(Text and element pointing records)
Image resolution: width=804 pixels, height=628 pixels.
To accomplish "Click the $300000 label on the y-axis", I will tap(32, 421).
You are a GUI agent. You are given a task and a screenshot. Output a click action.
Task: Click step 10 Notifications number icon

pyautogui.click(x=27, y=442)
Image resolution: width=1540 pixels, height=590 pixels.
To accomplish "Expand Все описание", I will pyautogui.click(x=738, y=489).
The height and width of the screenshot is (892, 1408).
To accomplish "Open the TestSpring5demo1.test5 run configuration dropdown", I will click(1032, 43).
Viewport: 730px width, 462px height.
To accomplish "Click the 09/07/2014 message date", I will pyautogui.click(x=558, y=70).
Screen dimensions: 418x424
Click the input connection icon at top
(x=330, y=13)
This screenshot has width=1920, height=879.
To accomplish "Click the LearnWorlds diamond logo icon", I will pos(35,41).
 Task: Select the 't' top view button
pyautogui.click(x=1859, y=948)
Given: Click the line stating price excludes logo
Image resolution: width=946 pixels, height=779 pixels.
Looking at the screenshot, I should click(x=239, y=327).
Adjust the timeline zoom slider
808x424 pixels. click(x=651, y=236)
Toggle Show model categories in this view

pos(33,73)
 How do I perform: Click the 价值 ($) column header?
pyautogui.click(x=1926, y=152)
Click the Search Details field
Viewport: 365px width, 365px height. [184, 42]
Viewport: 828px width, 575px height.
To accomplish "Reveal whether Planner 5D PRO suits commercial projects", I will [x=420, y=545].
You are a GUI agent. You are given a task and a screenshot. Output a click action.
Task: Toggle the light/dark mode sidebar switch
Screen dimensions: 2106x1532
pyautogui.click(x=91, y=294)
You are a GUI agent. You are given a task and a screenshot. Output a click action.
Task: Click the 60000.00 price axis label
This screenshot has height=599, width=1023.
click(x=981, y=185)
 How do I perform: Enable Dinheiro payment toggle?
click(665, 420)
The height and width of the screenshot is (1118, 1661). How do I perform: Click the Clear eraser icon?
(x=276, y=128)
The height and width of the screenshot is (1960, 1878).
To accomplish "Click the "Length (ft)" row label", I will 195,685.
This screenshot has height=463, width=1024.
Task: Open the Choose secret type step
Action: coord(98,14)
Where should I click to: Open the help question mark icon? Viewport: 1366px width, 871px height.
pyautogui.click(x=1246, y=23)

YOUR OBJECTIVE: Pick out and copy each of the lines above that holds the string "screenshot". Case counts.

SOLUTION BELOW:
You are a GUI agent. You are given a task and a screenshot. Output a click action.
The height and width of the screenshot is (892, 1408).
This screenshot has width=1920, height=879.
Looking at the screenshot, I should click(x=239, y=327).
You are a GUI agent. You are given a task and a screenshot. Output a click action.
You are a GUI agent. You are given a task and a screenshot. Output a click action.
This screenshot has height=599, width=1023.
The height and width of the screenshot is (1118, 1661). How do I perform: Click the Clear eraser icon?
The height and width of the screenshot is (1960, 1878).
This screenshot has height=463, width=1024.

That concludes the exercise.